WHAT THIS TASK INVOLVES: Your answer must be one number: the count of lines below that hold the word "sách".

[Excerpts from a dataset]
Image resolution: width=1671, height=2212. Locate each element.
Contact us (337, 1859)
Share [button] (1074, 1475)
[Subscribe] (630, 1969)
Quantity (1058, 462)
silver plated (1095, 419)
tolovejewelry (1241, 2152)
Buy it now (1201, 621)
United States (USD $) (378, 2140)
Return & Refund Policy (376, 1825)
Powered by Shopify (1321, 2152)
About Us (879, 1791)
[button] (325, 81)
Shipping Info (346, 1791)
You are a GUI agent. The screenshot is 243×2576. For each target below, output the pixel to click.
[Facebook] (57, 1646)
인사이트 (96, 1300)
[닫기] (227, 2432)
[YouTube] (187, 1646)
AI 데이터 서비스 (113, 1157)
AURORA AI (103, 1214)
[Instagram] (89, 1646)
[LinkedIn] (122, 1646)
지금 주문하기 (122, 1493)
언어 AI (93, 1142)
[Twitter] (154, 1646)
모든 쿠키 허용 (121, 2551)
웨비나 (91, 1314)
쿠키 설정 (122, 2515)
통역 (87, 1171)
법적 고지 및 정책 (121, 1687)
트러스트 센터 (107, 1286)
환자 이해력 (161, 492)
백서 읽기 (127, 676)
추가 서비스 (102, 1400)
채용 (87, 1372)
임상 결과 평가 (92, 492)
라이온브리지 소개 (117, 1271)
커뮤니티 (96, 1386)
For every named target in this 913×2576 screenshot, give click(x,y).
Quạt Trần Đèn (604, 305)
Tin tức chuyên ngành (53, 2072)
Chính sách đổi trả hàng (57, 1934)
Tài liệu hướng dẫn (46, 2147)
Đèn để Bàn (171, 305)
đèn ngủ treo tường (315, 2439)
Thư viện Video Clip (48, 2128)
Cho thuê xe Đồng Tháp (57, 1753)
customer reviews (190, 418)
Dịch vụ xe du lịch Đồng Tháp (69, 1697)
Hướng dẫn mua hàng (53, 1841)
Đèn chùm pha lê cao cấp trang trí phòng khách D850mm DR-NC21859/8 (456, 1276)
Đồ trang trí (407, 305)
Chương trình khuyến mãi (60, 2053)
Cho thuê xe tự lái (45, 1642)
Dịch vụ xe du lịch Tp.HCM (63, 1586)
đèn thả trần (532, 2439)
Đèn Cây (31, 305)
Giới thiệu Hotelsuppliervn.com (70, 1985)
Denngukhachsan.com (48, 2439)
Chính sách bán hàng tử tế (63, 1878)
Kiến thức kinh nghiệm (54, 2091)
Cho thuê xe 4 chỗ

EXERCISE OUTPUT: 2